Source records
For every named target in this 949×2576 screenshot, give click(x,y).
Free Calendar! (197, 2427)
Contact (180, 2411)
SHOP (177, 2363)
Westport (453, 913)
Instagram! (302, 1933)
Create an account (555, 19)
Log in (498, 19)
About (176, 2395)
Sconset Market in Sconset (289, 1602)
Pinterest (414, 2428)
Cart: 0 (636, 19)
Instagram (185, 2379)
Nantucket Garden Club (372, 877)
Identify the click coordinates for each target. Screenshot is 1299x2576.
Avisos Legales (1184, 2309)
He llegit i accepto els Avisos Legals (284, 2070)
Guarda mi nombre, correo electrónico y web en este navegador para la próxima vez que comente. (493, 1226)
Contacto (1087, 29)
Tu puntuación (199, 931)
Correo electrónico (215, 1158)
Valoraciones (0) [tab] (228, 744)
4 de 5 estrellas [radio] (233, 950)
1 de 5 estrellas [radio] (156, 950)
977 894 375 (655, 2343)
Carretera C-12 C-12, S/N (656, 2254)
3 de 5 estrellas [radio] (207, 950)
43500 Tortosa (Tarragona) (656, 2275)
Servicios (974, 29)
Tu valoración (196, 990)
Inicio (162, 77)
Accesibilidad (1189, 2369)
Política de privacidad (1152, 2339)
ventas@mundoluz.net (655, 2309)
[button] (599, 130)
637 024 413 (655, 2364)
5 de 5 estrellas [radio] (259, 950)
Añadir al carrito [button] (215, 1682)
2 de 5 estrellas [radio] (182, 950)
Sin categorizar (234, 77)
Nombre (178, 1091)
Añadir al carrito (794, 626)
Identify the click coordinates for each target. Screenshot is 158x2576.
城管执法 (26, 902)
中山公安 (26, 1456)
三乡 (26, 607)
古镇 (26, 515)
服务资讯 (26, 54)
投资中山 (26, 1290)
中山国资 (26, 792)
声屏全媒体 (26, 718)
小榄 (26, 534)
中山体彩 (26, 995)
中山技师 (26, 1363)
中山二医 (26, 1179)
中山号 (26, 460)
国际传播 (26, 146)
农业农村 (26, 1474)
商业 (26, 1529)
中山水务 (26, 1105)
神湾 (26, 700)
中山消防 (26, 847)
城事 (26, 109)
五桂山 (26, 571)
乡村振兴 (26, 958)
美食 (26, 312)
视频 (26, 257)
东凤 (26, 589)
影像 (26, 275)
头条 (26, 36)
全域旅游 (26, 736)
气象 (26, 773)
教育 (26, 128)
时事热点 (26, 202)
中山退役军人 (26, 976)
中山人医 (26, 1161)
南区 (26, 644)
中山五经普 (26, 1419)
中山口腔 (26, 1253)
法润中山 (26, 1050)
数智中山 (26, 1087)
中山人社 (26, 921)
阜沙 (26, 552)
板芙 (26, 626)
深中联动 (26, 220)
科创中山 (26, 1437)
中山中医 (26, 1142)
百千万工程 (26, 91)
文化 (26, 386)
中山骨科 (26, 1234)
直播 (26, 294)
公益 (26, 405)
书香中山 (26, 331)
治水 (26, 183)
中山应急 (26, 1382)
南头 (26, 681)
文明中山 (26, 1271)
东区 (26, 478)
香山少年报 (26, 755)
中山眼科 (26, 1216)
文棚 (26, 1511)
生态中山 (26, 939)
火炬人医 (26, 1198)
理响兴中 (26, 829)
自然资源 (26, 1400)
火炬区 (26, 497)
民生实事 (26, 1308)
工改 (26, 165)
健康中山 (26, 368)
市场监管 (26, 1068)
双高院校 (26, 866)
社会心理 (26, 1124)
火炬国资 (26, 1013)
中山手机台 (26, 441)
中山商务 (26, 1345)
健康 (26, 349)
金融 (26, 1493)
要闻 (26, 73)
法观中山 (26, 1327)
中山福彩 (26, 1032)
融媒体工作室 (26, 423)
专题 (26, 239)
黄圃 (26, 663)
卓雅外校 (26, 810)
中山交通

### Exercise brief
Every entry, from the first line to the last, should be retyped exactly.

### Solution
For every named target in this 949×2576 screenshot, give click(x,y).
Free Calendar! (197, 2427)
Contact (180, 2411)
SHOP (177, 2363)
Westport (453, 913)
Instagram! (302, 1933)
Create an account (555, 19)
Log in (498, 19)
About (176, 2395)
Sconset Market in Sconset (289, 1602)
Pinterest (414, 2428)
Cart: 0 (636, 19)
Instagram (185, 2379)
Nantucket Garden Club (372, 877)
Identify the click coordinates for each target. Screenshot is 1299x2576.
Avisos Legales (1184, 2309)
He llegit i accepto els Avisos Legals (284, 2070)
Guarda mi nombre, correo electrónico y web en este navegador para la próxima vez que comente. (493, 1226)
Contacto (1087, 29)
Tu puntuación (199, 931)
Correo electrónico (215, 1158)
Valoraciones (0) [tab] (228, 744)
4 de 5 estrellas [radio] (233, 950)
1 de 5 estrellas [radio] (156, 950)
977 894 375 (655, 2343)
Carretera C-12 C-12, S/N (656, 2254)
3 de 5 estrellas [radio] (207, 950)
43500 Tortosa (Tarragona) (656, 2275)
Servicios (974, 29)
Tu valoración (196, 990)
Inicio (162, 77)
Accesibilidad (1189, 2369)
Política de privacidad (1152, 2339)
ventas@mundoluz.net (655, 2309)
[button] (599, 130)
637 024 413 (655, 2364)
5 de 5 estrellas [radio] (259, 950)
Añadir al carrito [button] (215, 1682)
2 de 5 estrellas [radio] (182, 950)
Sin categorizar (234, 77)
Nombre (178, 1091)
Añadir al carrito (794, 626)
Identify the click coordinates for each target. Screenshot is 158x2576.
城管执法 (26, 902)
中山公安 (26, 1456)
三乡 (26, 607)
古镇 (26, 515)
服务资讯 (26, 54)
投资中山 (26, 1290)
中山国资 (26, 792)
声屏全媒体 (26, 718)
小榄 (26, 534)
中山体彩 (26, 995)
中山技师 (26, 1363)
中山二医 (26, 1179)
中山号 (26, 460)
国际传播 (26, 146)
农业农村 (26, 1474)
商业 (26, 1529)
中山水务 (26, 1105)
神湾 (26, 700)
中山消防 (26, 847)
城事 (26, 109)
五桂山 (26, 571)
乡村振兴 (26, 958)
美食 (26, 312)
视频 (26, 257)
东凤 (26, 589)
影像 (26, 275)
头条 (26, 36)
全域旅游 (26, 736)
气象 (26, 773)
教育 (26, 128)
时事热点 (26, 202)
中山退役军人 (26, 976)
中山人医 (26, 1161)
南区 (26, 644)
中山五经普 (26, 1419)
中山口腔 (26, 1253)
法润中山 (26, 1050)
数智中山 (26, 1087)
中山人社 (26, 921)
阜沙 (26, 552)
板芙 (26, 626)
深中联动 (26, 220)
科创中山 (26, 1437)
中山中医 (26, 1142)
百千万工程 (26, 91)
文化 (26, 386)
中山骨科 (26, 1234)
直播 (26, 294)
公益 (26, 405)
书香中山 (26, 331)
治水 (26, 183)
中山应急 (26, 1382)
南头 (26, 681)
文明中山 (26, 1271)
东区 (26, 478)
香山少年报 (26, 755)
中山眼科 (26, 1216)
文棚 (26, 1511)
生态中山 (26, 939)
火炬人医 (26, 1198)
理响兴中 (26, 829)
自然资源 (26, 1400)
火炬区 (26, 497)
民生实事 (26, 1308)
工改 (26, 165)
健康中山 (26, 368)
市场监管 (26, 1068)
双高院校 (26, 866)
社会心理 (26, 1124)
火炬国资 (26, 1013)
中山手机台 (26, 441)
中山商务 (26, 1345)
健康 (26, 349)
金融 (26, 1493)
要闻 (26, 73)
法观中山 (26, 1327)
中山福彩 (26, 1032)
融媒体工作室 (26, 423)
专题 (26, 239)
黄圃 (26, 663)
卓雅外校 (26, 810)
中山交通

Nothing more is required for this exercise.